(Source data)
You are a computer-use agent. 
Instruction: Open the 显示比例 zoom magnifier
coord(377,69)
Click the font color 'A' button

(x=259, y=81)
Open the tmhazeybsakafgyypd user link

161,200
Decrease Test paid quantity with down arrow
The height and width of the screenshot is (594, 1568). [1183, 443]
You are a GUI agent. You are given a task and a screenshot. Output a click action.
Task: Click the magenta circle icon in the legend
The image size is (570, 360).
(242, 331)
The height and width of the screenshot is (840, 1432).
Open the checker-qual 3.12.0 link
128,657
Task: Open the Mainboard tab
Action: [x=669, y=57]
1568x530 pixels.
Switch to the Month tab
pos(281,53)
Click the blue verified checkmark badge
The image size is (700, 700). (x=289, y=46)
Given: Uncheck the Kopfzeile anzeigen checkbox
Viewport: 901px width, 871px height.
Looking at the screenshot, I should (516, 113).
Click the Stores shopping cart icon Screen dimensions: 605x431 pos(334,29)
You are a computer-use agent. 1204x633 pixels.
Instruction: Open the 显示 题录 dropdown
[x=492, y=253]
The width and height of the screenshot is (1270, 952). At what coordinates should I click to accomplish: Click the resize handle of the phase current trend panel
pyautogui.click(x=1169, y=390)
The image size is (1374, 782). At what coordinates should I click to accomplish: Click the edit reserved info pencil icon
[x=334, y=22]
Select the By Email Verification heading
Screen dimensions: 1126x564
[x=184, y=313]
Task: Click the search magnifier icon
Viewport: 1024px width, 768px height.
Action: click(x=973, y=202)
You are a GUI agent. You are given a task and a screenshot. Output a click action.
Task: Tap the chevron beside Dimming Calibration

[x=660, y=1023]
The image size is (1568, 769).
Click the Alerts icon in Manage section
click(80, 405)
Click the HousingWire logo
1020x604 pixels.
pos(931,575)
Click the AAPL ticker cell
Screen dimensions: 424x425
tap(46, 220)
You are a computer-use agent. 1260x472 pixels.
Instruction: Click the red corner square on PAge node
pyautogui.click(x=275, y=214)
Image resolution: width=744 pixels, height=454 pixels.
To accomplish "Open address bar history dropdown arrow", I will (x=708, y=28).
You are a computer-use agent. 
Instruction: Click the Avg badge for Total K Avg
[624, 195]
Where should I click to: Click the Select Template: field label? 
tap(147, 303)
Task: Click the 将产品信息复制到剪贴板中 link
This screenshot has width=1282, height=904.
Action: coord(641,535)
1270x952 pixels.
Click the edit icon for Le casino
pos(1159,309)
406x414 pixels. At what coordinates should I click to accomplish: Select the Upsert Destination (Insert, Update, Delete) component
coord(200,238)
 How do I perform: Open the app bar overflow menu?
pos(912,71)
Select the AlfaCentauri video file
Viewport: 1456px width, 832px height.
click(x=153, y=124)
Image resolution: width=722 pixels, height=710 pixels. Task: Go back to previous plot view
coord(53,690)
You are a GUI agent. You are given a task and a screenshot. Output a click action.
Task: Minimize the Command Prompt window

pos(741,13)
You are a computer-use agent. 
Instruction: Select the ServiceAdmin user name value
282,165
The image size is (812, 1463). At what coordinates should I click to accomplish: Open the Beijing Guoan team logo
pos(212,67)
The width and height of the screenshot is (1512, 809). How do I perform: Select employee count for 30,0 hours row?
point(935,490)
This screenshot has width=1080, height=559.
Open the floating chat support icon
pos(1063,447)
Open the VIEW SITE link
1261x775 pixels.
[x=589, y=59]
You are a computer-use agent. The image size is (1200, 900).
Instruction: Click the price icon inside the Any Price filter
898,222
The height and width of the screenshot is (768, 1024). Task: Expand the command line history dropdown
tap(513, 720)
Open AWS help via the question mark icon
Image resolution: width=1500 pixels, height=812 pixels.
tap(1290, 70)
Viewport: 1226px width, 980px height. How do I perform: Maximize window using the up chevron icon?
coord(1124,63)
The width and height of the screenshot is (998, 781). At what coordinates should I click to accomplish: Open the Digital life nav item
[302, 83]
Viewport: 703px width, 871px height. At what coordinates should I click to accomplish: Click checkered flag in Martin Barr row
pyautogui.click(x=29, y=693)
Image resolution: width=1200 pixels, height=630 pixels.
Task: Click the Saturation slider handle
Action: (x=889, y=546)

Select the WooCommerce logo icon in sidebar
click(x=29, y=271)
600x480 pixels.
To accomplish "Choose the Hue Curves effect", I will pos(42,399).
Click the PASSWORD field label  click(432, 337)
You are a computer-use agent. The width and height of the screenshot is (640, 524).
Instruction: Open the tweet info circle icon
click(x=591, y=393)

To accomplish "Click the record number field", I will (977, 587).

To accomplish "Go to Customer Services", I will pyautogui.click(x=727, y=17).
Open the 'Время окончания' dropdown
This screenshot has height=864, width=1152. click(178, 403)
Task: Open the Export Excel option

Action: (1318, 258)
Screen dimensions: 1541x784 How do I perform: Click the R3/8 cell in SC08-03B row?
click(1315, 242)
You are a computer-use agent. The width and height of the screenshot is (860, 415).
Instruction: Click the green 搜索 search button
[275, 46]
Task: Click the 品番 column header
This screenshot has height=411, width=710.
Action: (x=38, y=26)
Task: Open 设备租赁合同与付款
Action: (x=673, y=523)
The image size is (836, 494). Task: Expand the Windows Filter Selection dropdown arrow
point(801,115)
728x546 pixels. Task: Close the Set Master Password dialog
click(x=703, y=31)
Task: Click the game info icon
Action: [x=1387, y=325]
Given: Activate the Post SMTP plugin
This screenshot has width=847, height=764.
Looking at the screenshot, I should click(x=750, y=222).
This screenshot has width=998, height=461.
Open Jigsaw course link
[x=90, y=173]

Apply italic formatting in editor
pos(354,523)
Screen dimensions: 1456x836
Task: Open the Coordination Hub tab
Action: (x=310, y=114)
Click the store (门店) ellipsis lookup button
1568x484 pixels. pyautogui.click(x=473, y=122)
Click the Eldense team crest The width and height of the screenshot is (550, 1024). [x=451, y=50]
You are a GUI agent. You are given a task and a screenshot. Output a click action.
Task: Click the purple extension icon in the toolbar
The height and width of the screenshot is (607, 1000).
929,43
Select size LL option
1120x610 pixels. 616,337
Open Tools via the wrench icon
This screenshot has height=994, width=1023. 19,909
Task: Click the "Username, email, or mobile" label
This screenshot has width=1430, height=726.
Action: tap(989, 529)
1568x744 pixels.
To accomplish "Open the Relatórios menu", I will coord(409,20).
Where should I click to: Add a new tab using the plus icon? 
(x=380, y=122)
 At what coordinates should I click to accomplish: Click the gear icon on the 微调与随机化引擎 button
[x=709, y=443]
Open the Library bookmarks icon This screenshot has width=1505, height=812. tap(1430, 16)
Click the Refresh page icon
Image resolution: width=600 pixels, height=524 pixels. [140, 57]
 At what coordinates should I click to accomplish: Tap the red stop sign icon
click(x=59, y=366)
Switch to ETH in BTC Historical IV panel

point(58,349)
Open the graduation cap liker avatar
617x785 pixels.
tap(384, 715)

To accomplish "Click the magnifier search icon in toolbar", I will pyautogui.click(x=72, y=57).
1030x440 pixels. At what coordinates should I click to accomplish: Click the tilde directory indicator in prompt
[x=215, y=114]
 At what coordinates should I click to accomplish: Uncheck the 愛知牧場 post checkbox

→ What you will do:
Could you output every record above exactly as written?

→ Output of the exercise:
You are a computer-use agent. 
Instruction: Open the 显示比例 zoom magnifier
coord(377,69)
Click the font color 'A' button

(x=259, y=81)
Open the tmhazeybsakafgyypd user link

161,200
Decrease Test paid quantity with down arrow
The height and width of the screenshot is (594, 1568). [1183, 443]
You are a GUI agent. You are given a task and a screenshot. Output a click action.
Task: Click the magenta circle icon in the legend
The image size is (570, 360).
(242, 331)
The height and width of the screenshot is (840, 1432).
Open the checker-qual 3.12.0 link
128,657
Task: Open the Mainboard tab
Action: [x=669, y=57]
1568x530 pixels.
Switch to the Month tab
pos(281,53)
Click the blue verified checkmark badge
The image size is (700, 700). (x=289, y=46)
Given: Uncheck the Kopfzeile anzeigen checkbox
Viewport: 901px width, 871px height.
Looking at the screenshot, I should (516, 113).
Click the Stores shopping cart icon Screen dimensions: 605x431 pos(334,29)
You are a computer-use agent. 1204x633 pixels.
Instruction: Open the 显示 题录 dropdown
[x=492, y=253]
The width and height of the screenshot is (1270, 952). At what coordinates should I click to accomplish: Click the resize handle of the phase current trend panel
pyautogui.click(x=1169, y=390)
The image size is (1374, 782). At what coordinates should I click to accomplish: Click the edit reserved info pencil icon
[x=334, y=22]
Select the By Email Verification heading
Screen dimensions: 1126x564
[x=184, y=313]
Task: Click the search magnifier icon
Viewport: 1024px width, 768px height.
Action: click(x=973, y=202)
You are a GUI agent. You are given a task and a screenshot. Output a click action.
Task: Tap the chevron beside Dimming Calibration

[x=660, y=1023]
The image size is (1568, 769).
Click the Alerts icon in Manage section
click(80, 405)
Click the HousingWire logo
1020x604 pixels.
pos(931,575)
Click the AAPL ticker cell
Screen dimensions: 424x425
tap(46, 220)
You are a computer-use agent. 1260x472 pixels.
Instruction: Click the red corner square on PAge node
pyautogui.click(x=275, y=214)
Image resolution: width=744 pixels, height=454 pixels.
To accomplish "Open address bar history dropdown arrow", I will (x=708, y=28).
You are a computer-use agent. 
Instruction: Click the Avg badge for Total K Avg
[624, 195]
Where should I click to: Click the Select Template: field label? 
tap(147, 303)
Task: Click the 将产品信息复制到剪贴板中 link
This screenshot has width=1282, height=904.
Action: coord(641,535)
1270x952 pixels.
Click the edit icon for Le casino
pos(1159,309)
406x414 pixels. At what coordinates should I click to accomplish: Select the Upsert Destination (Insert, Update, Delete) component
coord(200,238)
 How do I perform: Open the app bar overflow menu?
pos(912,71)
Select the AlfaCentauri video file
Viewport: 1456px width, 832px height.
click(x=153, y=124)
Image resolution: width=722 pixels, height=710 pixels. Task: Go back to previous plot view
coord(53,690)
You are a GUI agent. You are given a task and a screenshot. Output a click action.
Task: Minimize the Command Prompt window

pos(741,13)
You are a computer-use agent. 
Instruction: Select the ServiceAdmin user name value
282,165
The image size is (812, 1463). At what coordinates should I click to accomplish: Open the Beijing Guoan team logo
pos(212,67)
The width and height of the screenshot is (1512, 809). How do I perform: Select employee count for 30,0 hours row?
point(935,490)
This screenshot has width=1080, height=559.
Open the floating chat support icon
pos(1063,447)
Open the VIEW SITE link
1261x775 pixels.
[x=589, y=59]
You are a computer-use agent. The image size is (1200, 900).
Instruction: Click the price icon inside the Any Price filter
898,222
The height and width of the screenshot is (768, 1024). Task: Expand the command line history dropdown
tap(513, 720)
Open AWS help via the question mark icon
Image resolution: width=1500 pixels, height=812 pixels.
tap(1290, 70)
Viewport: 1226px width, 980px height. How do I perform: Maximize window using the up chevron icon?
coord(1124,63)
The width and height of the screenshot is (998, 781). At what coordinates should I click to accomplish: Open the Digital life nav item
[302, 83]
Viewport: 703px width, 871px height. At what coordinates should I click to accomplish: Click checkered flag in Martin Barr row
pyautogui.click(x=29, y=693)
Image resolution: width=1200 pixels, height=630 pixels.
Task: Click the Saturation slider handle
Action: (x=889, y=546)

Select the WooCommerce logo icon in sidebar
click(x=29, y=271)
600x480 pixels.
To accomplish "Choose the Hue Curves effect", I will pos(42,399).
Click the PASSWORD field label  click(432, 337)
You are a computer-use agent. The width and height of the screenshot is (640, 524).
Instruction: Open the tweet info circle icon
click(x=591, y=393)

To accomplish "Click the record number field", I will (977, 587).

To accomplish "Go to Customer Services", I will pyautogui.click(x=727, y=17).
Open the 'Время окончания' dropdown
This screenshot has height=864, width=1152. click(178, 403)
Task: Open the Export Excel option

Action: (1318, 258)
Screen dimensions: 1541x784 How do I perform: Click the R3/8 cell in SC08-03B row?
click(1315, 242)
You are a computer-use agent. The width and height of the screenshot is (860, 415).
Instruction: Click the green 搜索 search button
[275, 46]
Task: Click the 品番 column header
This screenshot has height=411, width=710.
Action: (x=38, y=26)
Task: Open 设备租赁合同与付款
Action: (x=673, y=523)
The image size is (836, 494). Task: Expand the Windows Filter Selection dropdown arrow
point(801,115)
728x546 pixels. Task: Close the Set Master Password dialog
click(x=703, y=31)
Task: Click the game info icon
Action: [x=1387, y=325]
Given: Activate the Post SMTP plugin
This screenshot has width=847, height=764.
Looking at the screenshot, I should click(x=750, y=222).
This screenshot has width=998, height=461.
Open Jigsaw course link
[x=90, y=173]

Apply italic formatting in editor
pos(354,523)
Screen dimensions: 1456x836
Task: Open the Coordination Hub tab
Action: (x=310, y=114)
Click the store (门店) ellipsis lookup button
1568x484 pixels. pyautogui.click(x=473, y=122)
Click the Eldense team crest The width and height of the screenshot is (550, 1024). [x=451, y=50]
You are a GUI agent. You are given a task and a screenshot. Output a click action.
Task: Click the purple extension icon in the toolbar
The height and width of the screenshot is (607, 1000).
929,43
Select size LL option
1120x610 pixels. 616,337
Open Tools via the wrench icon
This screenshot has height=994, width=1023. 19,909
Task: Click the "Username, email, or mobile" label
This screenshot has width=1430, height=726.
Action: tap(989, 529)
1568x744 pixels.
To accomplish "Open the Relatórios menu", I will coord(409,20).
Where should I click to: Add a new tab using the plus icon? 
(x=380, y=122)
 At what coordinates should I click to accomplish: Click the gear icon on the 微调与随机化引擎 button
[x=709, y=443]
Open the Library bookmarks icon This screenshot has width=1505, height=812. tap(1430, 16)
Click the Refresh page icon
Image resolution: width=600 pixels, height=524 pixels. [140, 57]
 At what coordinates should I click to accomplish: Tap the red stop sign icon
click(x=59, y=366)
Switch to ETH in BTC Historical IV panel

point(58,349)
Open the graduation cap liker avatar
617x785 pixels.
tap(384, 715)

To accomplish "Click the magnifier search icon in toolbar", I will pyautogui.click(x=72, y=57).
1030x440 pixels. At what coordinates should I click to accomplish: Click the tilde directory indicator in prompt
[x=215, y=114]
 At what coordinates should I click to accomplish: Uncheck the 愛知牧場 post checkbox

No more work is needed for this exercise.